Please write out the listing beneath this sentence exactly, from its first line to the line with "Image resolution: width=1024", and stop there.

======== Records for the exercise

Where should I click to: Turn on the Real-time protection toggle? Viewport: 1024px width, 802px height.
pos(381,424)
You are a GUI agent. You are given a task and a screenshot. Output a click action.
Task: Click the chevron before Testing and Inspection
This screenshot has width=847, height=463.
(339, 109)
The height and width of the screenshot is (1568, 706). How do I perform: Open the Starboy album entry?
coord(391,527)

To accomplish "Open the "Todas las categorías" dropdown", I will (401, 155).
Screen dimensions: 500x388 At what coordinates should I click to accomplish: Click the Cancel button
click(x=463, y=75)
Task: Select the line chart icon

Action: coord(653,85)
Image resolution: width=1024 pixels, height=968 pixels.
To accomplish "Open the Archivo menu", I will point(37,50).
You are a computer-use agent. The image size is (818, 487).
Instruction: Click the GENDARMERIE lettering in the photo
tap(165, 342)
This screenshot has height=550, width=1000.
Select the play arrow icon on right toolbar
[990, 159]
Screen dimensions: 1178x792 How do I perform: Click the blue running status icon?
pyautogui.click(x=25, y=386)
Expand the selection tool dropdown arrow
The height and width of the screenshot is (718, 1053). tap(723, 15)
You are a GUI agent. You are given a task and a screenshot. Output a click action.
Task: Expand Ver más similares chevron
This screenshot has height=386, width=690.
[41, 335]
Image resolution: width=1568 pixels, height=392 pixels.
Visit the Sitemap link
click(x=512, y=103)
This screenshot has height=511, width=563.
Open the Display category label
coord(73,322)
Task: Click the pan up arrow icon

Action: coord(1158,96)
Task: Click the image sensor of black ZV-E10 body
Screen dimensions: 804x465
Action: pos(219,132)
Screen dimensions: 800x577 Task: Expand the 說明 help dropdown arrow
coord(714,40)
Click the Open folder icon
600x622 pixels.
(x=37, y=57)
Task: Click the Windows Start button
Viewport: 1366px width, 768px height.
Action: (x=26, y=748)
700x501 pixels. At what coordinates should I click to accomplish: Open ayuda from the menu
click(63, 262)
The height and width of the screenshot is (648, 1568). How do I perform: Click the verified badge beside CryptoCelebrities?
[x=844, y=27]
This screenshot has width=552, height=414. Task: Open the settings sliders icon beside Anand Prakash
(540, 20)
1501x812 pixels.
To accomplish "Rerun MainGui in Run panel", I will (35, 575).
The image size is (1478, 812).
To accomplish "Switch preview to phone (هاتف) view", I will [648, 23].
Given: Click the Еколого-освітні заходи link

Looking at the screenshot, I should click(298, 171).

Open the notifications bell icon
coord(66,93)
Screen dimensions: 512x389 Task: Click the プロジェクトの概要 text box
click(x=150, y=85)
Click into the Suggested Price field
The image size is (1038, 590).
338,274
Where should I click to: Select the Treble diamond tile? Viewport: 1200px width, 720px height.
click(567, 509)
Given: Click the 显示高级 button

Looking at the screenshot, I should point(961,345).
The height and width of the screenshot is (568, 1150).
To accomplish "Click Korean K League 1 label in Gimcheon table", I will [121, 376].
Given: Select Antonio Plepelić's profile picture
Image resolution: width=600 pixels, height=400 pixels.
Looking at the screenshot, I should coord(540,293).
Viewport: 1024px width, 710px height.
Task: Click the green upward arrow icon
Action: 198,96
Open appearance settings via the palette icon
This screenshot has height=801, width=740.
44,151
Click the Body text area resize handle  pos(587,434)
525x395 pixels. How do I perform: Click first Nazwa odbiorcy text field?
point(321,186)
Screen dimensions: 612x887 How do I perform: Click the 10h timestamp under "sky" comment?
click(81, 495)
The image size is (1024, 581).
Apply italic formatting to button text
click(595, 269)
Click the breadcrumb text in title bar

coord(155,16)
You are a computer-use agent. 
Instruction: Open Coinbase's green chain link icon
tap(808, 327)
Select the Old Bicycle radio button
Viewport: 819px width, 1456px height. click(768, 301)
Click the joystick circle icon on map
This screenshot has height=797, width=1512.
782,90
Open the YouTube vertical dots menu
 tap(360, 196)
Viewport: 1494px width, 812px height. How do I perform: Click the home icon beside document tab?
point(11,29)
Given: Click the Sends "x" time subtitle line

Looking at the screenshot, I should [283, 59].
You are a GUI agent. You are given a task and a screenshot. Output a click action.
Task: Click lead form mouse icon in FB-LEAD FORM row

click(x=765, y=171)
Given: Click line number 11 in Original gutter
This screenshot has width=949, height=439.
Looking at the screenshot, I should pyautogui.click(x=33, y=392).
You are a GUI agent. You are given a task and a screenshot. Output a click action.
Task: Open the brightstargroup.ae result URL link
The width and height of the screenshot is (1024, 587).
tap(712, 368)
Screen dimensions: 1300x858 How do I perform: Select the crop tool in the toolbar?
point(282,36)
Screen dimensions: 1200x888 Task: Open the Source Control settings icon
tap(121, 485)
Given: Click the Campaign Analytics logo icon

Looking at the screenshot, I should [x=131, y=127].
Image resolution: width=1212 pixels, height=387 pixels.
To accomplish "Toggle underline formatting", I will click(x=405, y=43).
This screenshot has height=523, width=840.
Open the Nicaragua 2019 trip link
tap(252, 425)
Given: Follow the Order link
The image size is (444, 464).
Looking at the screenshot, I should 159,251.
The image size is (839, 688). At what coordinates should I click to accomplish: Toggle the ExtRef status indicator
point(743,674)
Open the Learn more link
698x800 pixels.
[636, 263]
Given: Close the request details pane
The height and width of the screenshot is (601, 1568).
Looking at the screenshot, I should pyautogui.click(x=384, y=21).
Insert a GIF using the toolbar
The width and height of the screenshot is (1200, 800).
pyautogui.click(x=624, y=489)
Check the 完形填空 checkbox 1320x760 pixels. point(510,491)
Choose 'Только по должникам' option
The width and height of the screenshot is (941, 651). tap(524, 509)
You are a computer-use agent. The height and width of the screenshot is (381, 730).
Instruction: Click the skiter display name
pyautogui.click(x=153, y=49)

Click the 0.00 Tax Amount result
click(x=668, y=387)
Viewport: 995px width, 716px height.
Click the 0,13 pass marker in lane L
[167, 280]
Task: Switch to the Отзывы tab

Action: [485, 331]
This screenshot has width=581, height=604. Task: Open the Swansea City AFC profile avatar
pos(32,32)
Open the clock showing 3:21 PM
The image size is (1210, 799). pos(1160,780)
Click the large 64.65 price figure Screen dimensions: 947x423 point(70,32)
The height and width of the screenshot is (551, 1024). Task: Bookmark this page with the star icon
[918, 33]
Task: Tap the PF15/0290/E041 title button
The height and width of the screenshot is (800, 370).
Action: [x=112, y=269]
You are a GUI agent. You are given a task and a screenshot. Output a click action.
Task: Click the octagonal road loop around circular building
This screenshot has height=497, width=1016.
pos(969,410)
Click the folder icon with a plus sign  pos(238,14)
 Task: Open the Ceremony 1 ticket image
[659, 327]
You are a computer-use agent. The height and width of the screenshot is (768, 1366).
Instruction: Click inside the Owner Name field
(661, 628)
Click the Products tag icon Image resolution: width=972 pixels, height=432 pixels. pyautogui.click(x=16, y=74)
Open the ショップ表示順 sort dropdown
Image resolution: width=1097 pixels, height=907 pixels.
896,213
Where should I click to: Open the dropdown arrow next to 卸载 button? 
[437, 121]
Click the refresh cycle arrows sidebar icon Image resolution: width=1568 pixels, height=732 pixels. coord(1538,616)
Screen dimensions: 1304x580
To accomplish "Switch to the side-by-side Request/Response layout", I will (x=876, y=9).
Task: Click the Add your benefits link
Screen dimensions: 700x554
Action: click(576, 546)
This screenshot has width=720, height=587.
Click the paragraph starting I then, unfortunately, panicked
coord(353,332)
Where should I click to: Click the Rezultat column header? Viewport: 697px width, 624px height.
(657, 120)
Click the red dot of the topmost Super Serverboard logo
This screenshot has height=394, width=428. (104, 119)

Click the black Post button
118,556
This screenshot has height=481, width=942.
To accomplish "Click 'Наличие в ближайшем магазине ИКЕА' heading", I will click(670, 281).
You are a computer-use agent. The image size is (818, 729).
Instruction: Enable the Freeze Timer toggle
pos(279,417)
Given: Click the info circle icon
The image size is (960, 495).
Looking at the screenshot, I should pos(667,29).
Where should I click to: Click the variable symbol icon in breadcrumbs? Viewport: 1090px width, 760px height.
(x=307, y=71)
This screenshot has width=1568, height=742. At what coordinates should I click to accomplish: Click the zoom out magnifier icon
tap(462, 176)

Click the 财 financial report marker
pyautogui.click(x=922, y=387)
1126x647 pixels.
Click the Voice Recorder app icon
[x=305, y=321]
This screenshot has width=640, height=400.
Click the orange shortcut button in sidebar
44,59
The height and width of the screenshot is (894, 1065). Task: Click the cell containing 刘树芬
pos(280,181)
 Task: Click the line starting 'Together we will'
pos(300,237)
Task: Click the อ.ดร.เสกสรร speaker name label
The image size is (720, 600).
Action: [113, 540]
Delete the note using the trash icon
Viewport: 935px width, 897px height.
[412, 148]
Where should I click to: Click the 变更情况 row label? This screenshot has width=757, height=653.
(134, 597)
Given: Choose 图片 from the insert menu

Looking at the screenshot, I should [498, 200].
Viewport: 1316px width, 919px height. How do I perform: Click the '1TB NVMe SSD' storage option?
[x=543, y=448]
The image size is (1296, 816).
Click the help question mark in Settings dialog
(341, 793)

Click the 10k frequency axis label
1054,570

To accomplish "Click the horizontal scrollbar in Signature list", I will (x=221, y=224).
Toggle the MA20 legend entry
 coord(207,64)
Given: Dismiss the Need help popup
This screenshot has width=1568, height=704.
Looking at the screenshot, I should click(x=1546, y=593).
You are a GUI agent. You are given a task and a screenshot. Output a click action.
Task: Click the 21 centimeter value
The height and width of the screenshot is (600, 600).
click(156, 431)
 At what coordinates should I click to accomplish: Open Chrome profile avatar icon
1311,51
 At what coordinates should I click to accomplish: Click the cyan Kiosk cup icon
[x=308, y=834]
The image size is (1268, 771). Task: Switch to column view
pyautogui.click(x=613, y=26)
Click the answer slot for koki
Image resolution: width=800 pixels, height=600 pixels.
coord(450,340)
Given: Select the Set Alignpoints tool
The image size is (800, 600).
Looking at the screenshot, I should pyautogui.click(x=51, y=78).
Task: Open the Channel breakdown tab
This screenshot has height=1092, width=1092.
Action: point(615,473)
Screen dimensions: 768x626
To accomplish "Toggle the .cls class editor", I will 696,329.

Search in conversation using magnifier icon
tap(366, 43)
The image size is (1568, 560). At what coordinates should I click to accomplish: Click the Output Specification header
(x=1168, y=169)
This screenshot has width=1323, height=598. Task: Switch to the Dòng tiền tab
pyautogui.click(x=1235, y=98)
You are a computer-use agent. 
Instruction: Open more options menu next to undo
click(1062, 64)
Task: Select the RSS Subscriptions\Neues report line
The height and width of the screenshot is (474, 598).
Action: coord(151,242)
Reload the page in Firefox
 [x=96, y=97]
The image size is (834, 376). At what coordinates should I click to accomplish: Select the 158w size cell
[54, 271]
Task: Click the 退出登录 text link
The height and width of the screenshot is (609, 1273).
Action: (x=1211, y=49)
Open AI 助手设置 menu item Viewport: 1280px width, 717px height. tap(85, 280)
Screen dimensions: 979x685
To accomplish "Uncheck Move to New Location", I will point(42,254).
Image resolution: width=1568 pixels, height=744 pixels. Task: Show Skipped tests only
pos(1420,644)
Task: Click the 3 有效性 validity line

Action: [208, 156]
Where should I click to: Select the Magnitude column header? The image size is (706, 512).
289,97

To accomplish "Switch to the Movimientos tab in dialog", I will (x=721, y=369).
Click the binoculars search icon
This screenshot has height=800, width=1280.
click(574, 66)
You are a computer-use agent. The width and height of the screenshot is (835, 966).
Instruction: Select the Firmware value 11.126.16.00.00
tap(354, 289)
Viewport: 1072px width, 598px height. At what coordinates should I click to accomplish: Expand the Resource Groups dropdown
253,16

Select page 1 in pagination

================

▶ _Task response_
Where should I click to: Turn on the Real-time protection toggle? Viewport: 1024px width, 802px height.
pos(381,424)
You are a GUI agent. You are given a task and a screenshot. Output a click action.
Task: Click the chevron before Testing and Inspection
This screenshot has width=847, height=463.
(339, 109)
The height and width of the screenshot is (1568, 706). How do I perform: Open the Starboy album entry?
coord(391,527)

To accomplish "Open the "Todas las categorías" dropdown", I will (401, 155).
Screen dimensions: 500x388 At what coordinates should I click to accomplish: Click the Cancel button
click(x=463, y=75)
Task: Select the line chart icon

Action: coord(653,85)
Image resolution: width=1024 pixels, height=968 pixels.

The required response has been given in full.